In the back, left-hand corner of St. Pat's (facing the altar) is a little shrine to St. Jude. In the pews there, people leave their xeroxes about how to say whatever version of the St. Jude novena they are doing. If you go there a lot, you can sort of watch the ebb and flow of these -- which ones are popular, which ones are spreading like chain letters -- based largely on the quality of the copies. It makes me wonder about the people who bring them and their prayers. One person clearly laments the poor quality of most of the novena xeroxes and has retyped theirs so it could be copied cleanly. Another has just set the darkness on their copy maching very light so as to clean off a lot of the dirt on the copy. Some people fold theirs precisely in fours or halves, others just leave sheets on the pews. You can tell who is uncertain of the ritual, who is rushed, who might be young and who might have older and shaking hands. I wonder if they are Catholic, how they first heard of St. Jude, and if any of them did the Math-a-thon for the children's hospital when they were little. I hope they get what they need and wonder who else studies, as I seem to, this odd, silent and necessarily speculative narrative.

In my own personal news of causes almost despaired of -- money has once again come through at the Germans, alleviating a bit of Great Big Dread.

Jericho

Sep. 27th, 2006 09:14 pm
When I was a kid and The Day After aired on TV, they sent us home with notes for our parents about how we were all supposed to watch it and discuss it with our families. I remember Elyse had really bad nightmares from it and was finally more afraid of something than math.

Personally, I don't remember watching it, and maybe we didn't. But I do remember reading lots of books about nuclear war -- from age-inappropriate things like Hiroshima to things for children, like Z for Zacharias.
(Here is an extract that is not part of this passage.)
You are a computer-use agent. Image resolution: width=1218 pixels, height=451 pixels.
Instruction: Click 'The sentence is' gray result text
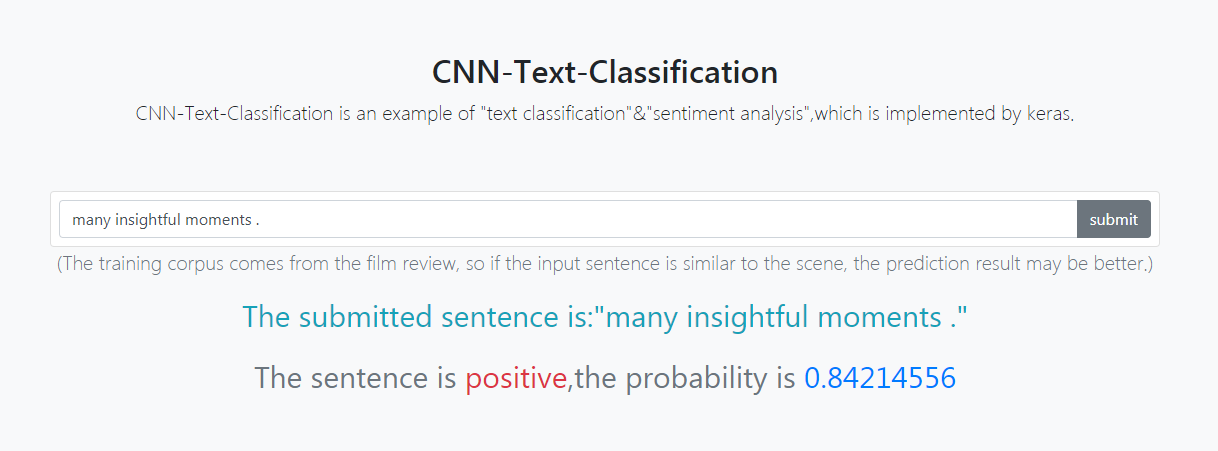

Also, 1,001 Cranes; that was why I learnt origami, but could never master that troublesome figure. After school with my friends sometimes we would talk about our dreams. When I dream I have radiation poisoning, my fingers go numb first.

This is what we were afraid of in the 80s, and while it was handed down to us from the adults in our lives, it was also a secret land dwelled in only by children. We were small and clever and if a nuclear war came, all the adults would die and then we'd be the adults and because we weren't as good at certain things as adults -- like following rules, we would do what was necessary to survive. Sure, growing up was going to suck, but at least if nuclear war came we wouldn't have to wait and wait. Our school cafeteria was also a nuclear fallout shelter -- hardly unusual, I think pretty much any basement is, I don't really know, but ours had a big sign at the bottom of the stairs to it, so every day when I'd pay fifty cents for a Hawaian Punch, I'd stand under that sign and think about how long the sodas would last.

Tonight I caught the last fifteen minutes of Jericho, which was pretty much entirely of the mold of my childhood and its nuclear imagination. For a long time, I just loved things like this. I do love a good disaster movie -- meteors striking the earth, stuff like that. This may even be my gateway drug on the Harry Potter front -- bring on the war! and all that.

Jericho, though, what I saw of it, to my surprise, made me angry. I guess maybe because I watched people get afraid this time, or maybe because the show wants us to be, or hopes we are enough to watch it -- I don't know. Maybe it's because I'm older and a whole lot of stuff that seemed like it could be an adventure when I was a kid, I'm pretty sure wouldn't be now. Or maybe I know I'm just not quite small enough to be the perfect post-nuclear disaster theif and scavenger anymore. I don't know, but it was strange, and so entirely a reaction of being my very particular age.